Mappa della Nazione indiana (screen shot youtube)
Mappa della Nazione indiana (screen shot youtube)

E’ un triste record quello che proviene dalle riserve indiane dell’Unione dove si registra un aumento dei suicidi tra i giovani.
Per tanto il dipartimento americano alla Giustizia ha istituito una speciale Task Force per indagare sul fenomeno. Infatti, nelle riserve il tasso di suicidi tra gli adolescenti è tre volte più alto che quello degli adolescenti negli Stati Uniti e in alcune riserve il tasso è di dieci volte superiore.

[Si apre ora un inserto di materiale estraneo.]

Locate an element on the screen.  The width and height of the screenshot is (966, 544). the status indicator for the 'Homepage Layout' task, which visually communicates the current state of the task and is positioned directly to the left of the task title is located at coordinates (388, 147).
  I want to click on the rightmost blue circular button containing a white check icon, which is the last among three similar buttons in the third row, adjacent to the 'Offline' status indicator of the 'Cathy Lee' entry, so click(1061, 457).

Una vera e propria epidemia che si aggiunge ad una popolazione stremata e già colpita da condizioni di povertà estrema, l’alto livello di alcolismo, uso di droghe, violenze, disoccupazione.

Adesso, gli esperti governativi stanno pensando ad un piano di azione da mettere in opera già a partire dal prossimo autunno.
Intanto, le persone incaricata dal dipartimento stanno visitando le riserve del paese per raccogliere le testimonianze degli indiani.

Tony West, consigliere del ministro della giustizia, si è recato nella comunità indiana di Scottsdale in Arizona dove ha incontrato i più giovani: “C’erano 14 teen-ager nella stanza ed ho chiesto quanti di loro avessero conosciuto un giovane che si era tolto la vita. Tutti hanno alzato la mano, questo mi ha davvero colpito” ha commentato il consigliere.

Secondo le stime, molti giovani indiani rischiano di morire prima dei 24 anni e un quarto degli adolescenti indiani vivono in povertò a fronte di un 13% dei loro coetani americani.

Come riporta l’Ansa, i giovani nativi riportano condizioni di stress post-traumatico 2.3 volte in più rispetto agli americani.